● PAGE EXCERPT
::::::::
# Body Powder Containers



## vedwards (Nov 16, 2016)

I'm making some body powders for Christmas gifts, and I'm looking for containers. I wanted to get something that would have the fuzzy puff and then a container it and the powder fits in (or at this point even separate as long as they fit). I could also do a shaker container if that's all I can find.

Does anyone have any they'd recommend for this? The best I've come up with so far are the small S&P shakers from the dollar store, but they're very small. The parmesan shakers' holes are too big. 

Help?

Thanks!


----------



## BeesKnees (Nov 16, 2016)

WSP(Wholesale Supplies Plus) is having a pre-black Friday sale on packaging through the 17th at 6PM EST if no one has any other suggestions.


----------



## dixiedragon (Nov 16, 2016)

Check out spice containers. They have inner lids with a variety of hole diameters. No advice on the poof, though.


----------



## artemis (Nov 16, 2016)

A google search of "powder puff and container" or "powder dish and puff" turned up a lot of hits, like this one:  http://www.rachelssupply.com/powderpuffs.htm


----------



## cerelife (Nov 22, 2016)

The prices for containers/puffs are outrageous to me - for cheap, tacky puffs at that!! And shakers just aren't very user friendly for body powder 
I sell body powder, and I package the powder in a 4 oz canning jar and include a hand-sewn powder puff with every purchase. This is a very good seller for me and my customers agree that the most efficient way to use body powder is to put some in a tupperware-type container with the powder puff, and replenish from the jar when needed. I do have a few antique powder boxes available for purchase for customers who prefer a more 'luxury' treatment:
http://d2ydh70d4b5xgv.cloudfront.ne...nd-white-1b186c208a8cd26eb23840a0f1a18344.jpg
But most people are perfectly happy with a quality powder and nice powder puff. The puffs are ridiculously easy to make and even using high-end material/pretty ribbon they still only cost a few cents per puff! 
This info may not be helpful to you as the holidays are rapidly approaching, but maybe for next year?


----------



## vedwards (Nov 22, 2016)
::::::::
● Items from a dataset
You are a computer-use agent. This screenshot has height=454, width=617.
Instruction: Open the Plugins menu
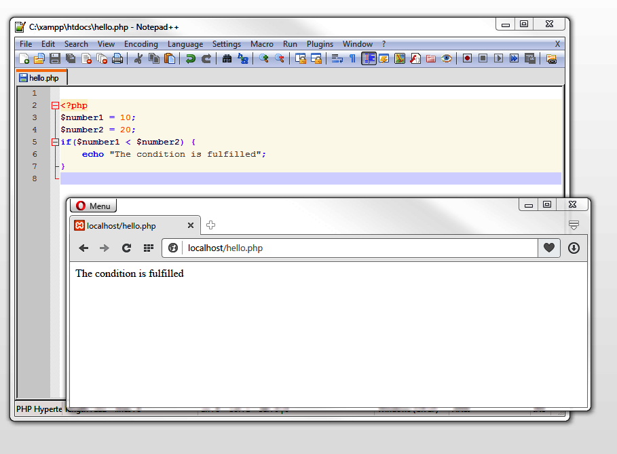320,43
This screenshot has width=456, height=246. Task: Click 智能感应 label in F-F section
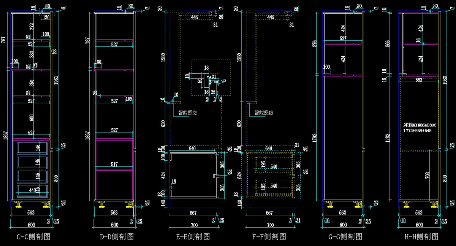(x=264, y=113)
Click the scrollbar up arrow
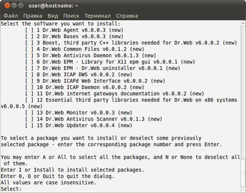Screen dimensions: 246x193 pyautogui.click(x=243, y=23)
::::::::
● TASK ITEM A
Extract the text of the body powder thread from "Does anyone have" to "BeesKnees (Nov 16, 2016)", copying it word for word.
● TASK ITEM B
List every distinct username that posted in the body powder thread.

● REPLY A
Does anyone have any they'd recommend for this? The best I've come up with so far are the small S&P shakers from the dollar store, but they're very small. The parmesan shakers' holes are too big. 

Help?

Thanks!


----------



## BeesKnees (Nov 16, 2016)

● REPLY B
vedwards
BeesKnees
dixiedragon
artemis
cerelife